**What is needed:**
Please list all lines of the material below in which the string "computer" occurs.

**Material to process:**
=-=-=-=-=

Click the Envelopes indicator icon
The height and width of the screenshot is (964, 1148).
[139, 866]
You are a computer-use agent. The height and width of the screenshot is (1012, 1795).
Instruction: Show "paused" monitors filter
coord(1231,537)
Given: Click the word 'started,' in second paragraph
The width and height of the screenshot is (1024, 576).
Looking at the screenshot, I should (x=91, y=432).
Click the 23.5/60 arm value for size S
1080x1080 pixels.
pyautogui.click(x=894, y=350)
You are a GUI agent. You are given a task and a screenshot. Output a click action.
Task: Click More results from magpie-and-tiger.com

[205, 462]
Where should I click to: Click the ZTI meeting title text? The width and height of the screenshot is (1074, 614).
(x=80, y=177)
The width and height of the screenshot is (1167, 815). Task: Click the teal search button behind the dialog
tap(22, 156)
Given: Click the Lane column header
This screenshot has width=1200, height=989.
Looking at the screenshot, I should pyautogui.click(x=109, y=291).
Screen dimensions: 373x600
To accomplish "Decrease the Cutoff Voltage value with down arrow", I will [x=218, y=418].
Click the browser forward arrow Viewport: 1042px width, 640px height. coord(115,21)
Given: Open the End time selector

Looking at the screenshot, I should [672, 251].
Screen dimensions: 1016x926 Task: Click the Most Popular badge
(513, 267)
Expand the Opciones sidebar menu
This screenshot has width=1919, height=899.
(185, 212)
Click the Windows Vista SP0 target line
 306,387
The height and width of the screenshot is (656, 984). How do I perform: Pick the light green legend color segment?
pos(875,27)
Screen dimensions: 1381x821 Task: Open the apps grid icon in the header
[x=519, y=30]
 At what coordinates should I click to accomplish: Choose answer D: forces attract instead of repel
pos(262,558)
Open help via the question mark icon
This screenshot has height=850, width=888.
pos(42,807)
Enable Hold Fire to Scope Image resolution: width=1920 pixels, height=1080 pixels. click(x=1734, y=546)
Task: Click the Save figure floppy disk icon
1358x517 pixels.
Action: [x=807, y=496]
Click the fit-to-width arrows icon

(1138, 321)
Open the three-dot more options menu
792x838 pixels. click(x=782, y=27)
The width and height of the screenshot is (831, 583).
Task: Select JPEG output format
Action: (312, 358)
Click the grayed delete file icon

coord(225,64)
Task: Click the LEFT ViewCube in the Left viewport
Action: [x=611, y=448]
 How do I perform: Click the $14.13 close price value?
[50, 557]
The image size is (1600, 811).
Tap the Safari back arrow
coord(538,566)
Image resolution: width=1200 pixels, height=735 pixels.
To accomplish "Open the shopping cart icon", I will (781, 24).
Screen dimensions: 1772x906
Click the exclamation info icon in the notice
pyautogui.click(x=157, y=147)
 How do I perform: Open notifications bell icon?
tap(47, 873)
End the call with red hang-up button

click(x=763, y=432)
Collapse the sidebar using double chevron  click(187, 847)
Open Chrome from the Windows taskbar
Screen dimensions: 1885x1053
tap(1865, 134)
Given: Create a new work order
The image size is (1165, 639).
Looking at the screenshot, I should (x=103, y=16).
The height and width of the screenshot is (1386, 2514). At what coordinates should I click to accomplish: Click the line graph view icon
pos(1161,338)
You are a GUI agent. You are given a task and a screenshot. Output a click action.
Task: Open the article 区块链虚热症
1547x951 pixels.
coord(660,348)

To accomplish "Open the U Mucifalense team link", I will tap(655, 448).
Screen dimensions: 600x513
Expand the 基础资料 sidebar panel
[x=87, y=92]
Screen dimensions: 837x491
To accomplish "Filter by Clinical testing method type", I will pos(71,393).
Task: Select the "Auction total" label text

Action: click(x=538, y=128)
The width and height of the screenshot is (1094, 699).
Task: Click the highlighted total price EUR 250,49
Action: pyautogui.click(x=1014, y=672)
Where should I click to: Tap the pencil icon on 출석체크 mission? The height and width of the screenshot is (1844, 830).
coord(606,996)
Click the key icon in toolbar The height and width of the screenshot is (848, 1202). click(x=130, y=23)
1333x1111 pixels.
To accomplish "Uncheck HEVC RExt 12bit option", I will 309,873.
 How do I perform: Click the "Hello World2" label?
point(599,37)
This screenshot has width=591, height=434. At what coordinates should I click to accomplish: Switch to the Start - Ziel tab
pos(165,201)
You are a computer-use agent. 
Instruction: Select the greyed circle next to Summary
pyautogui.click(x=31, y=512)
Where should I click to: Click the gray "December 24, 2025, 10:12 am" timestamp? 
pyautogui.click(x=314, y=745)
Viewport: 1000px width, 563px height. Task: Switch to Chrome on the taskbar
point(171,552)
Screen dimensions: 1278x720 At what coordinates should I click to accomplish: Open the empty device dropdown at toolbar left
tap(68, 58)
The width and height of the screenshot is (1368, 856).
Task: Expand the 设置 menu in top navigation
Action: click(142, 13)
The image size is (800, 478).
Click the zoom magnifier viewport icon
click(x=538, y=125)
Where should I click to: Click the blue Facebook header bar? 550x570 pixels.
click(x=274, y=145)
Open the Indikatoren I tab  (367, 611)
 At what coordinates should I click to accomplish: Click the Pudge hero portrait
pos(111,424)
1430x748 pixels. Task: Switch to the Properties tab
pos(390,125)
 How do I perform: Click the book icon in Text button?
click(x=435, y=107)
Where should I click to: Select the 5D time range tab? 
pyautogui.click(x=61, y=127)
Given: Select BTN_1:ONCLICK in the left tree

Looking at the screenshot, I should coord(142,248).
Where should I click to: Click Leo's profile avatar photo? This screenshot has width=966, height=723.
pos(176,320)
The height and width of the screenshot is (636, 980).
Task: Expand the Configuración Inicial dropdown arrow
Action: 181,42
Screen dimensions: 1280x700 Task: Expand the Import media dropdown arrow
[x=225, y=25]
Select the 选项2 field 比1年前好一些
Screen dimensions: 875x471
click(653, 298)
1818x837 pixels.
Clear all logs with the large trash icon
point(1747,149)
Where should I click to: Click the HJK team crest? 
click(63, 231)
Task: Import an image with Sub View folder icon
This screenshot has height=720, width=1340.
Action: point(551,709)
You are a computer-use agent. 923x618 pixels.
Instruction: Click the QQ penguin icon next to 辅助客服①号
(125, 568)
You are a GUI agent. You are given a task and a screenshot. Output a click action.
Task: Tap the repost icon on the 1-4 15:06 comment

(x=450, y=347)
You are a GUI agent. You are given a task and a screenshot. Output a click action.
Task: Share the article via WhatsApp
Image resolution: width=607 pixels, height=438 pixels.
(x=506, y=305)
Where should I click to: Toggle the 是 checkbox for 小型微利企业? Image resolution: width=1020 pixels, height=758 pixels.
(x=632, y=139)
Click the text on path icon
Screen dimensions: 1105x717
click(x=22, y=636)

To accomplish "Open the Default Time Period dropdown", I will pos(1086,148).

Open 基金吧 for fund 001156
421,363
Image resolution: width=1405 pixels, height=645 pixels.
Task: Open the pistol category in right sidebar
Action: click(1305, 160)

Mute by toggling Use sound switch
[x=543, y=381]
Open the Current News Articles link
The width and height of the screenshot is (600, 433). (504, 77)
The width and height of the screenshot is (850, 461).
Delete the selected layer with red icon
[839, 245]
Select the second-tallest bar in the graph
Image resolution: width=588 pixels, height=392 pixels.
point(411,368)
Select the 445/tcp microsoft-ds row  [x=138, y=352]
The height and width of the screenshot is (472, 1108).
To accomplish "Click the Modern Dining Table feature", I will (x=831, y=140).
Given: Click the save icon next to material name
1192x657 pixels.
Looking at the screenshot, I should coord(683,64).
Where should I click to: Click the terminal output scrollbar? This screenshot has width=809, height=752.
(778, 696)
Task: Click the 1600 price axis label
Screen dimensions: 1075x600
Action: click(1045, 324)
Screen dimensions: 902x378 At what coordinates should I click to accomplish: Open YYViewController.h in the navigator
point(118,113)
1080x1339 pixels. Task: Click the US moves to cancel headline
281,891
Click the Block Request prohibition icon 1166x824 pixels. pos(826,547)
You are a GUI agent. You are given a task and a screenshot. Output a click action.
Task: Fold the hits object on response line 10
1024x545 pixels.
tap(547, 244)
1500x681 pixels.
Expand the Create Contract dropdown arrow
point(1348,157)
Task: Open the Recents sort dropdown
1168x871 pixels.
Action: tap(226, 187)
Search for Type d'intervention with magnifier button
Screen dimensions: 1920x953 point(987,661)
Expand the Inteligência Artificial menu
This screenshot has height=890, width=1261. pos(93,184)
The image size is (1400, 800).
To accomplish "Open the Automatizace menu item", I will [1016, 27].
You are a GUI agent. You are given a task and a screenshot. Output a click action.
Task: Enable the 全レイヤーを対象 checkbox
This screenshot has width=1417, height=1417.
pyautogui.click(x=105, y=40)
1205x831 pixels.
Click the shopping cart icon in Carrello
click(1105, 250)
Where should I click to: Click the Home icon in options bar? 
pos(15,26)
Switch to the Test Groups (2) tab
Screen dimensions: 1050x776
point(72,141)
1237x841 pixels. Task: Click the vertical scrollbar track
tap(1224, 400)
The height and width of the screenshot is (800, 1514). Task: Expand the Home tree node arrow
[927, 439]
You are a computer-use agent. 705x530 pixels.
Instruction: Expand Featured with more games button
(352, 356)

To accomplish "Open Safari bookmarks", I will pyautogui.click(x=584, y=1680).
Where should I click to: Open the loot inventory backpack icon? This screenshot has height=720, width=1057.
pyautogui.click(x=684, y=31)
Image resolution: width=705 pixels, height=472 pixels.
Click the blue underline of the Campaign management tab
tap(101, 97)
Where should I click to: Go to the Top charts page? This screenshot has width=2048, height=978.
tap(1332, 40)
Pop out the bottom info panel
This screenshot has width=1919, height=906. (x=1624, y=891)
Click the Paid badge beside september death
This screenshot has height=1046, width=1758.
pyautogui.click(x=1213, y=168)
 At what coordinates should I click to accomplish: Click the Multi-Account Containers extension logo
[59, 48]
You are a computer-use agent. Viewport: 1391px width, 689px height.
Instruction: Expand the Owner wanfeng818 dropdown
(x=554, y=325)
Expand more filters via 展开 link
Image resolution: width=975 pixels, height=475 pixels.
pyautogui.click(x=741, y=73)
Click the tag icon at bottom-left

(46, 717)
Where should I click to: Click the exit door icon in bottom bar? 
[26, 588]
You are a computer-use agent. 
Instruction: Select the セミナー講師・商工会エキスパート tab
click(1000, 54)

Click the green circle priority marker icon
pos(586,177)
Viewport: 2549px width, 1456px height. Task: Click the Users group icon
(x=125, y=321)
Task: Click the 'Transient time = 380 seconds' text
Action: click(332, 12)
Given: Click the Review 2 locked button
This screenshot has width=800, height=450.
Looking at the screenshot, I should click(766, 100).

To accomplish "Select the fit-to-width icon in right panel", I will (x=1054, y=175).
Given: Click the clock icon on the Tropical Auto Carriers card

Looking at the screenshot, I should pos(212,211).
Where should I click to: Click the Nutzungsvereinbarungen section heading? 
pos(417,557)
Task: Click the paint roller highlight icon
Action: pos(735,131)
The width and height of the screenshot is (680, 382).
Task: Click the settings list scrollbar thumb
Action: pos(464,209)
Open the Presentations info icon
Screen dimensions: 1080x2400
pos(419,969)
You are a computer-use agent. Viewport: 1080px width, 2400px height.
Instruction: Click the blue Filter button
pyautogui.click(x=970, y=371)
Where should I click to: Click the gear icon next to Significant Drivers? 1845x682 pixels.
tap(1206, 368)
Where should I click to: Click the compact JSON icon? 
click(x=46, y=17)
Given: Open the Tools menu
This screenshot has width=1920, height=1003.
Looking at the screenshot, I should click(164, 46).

=-=-=-=-=

**Finished exercise:**
You are a computer-use agent. The height and width of the screenshot is (1012, 1795).
You are a computer-use agent. 
You are a computer-use agent. 923x618 pixels.
You are a computer-use agent. 705x530 pixels.
You are a computer-use agent. Viewport: 1391px width, 689px height.
You are a computer-use agent. 
You are a computer-use agent. Viewport: 1080px width, 2400px height.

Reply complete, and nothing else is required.